Bent alkyne units as active sites: structure–activity correlation in graphdiyne-inspired polymers for photocatalytic hydrogen evolution

Abstract

Alkyne bonds are promising for photoelectrocatalysis due to their tunable electronic structure; however, the relationship between their local geometry and photocatalytic function remains unclear. Herein, a graphdiyne-derived polymer featuring curved butadiyne linkages (PTEP) was designed and synthesized, and its photocatalytic performance was compared with that of a linear analogue (PDEB) to elucidate the effect of alkyne bending on hydrogen evolution.
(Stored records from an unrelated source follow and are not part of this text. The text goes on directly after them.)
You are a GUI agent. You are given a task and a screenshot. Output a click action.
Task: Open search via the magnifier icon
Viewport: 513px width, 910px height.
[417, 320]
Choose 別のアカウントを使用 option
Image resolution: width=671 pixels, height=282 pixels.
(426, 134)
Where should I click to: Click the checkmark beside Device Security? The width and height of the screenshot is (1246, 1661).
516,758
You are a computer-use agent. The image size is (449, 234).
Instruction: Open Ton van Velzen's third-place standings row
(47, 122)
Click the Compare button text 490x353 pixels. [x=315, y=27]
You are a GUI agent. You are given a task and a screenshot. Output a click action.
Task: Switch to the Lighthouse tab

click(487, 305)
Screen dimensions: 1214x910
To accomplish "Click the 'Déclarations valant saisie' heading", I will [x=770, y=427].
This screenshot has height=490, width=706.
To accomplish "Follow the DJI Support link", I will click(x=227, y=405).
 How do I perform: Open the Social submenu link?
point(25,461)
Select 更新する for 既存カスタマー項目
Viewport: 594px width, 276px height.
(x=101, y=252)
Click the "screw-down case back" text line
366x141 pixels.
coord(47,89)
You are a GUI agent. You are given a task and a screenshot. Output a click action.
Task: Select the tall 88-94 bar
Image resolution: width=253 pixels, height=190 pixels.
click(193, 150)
PTEP exhibits broad visible-light absorption, suitable band edges, and efficient charge separation, achieving a high H₂ evolution rate of >2250 µmol g⁻¹ h⁻¹ with 14.75% quantum efficiency at 420 nm using ascorbic acid as the electron donor and Pt (0.5 wt%) as the co-catalyst, while PDEB shows negligible activity. Density functional theory calculations confirm the bent alkyne carbons in PTEP as the dominant active sites with a lower hydrogen adsorption free energy (−0.09 eV). This work demonstrates that geometric control of alkyne bonds can simultaneously modulate the band structure and expose highly active sites, providing clear guidance on structure–activity relationships for designing efficient alkyne-based photocatalysts.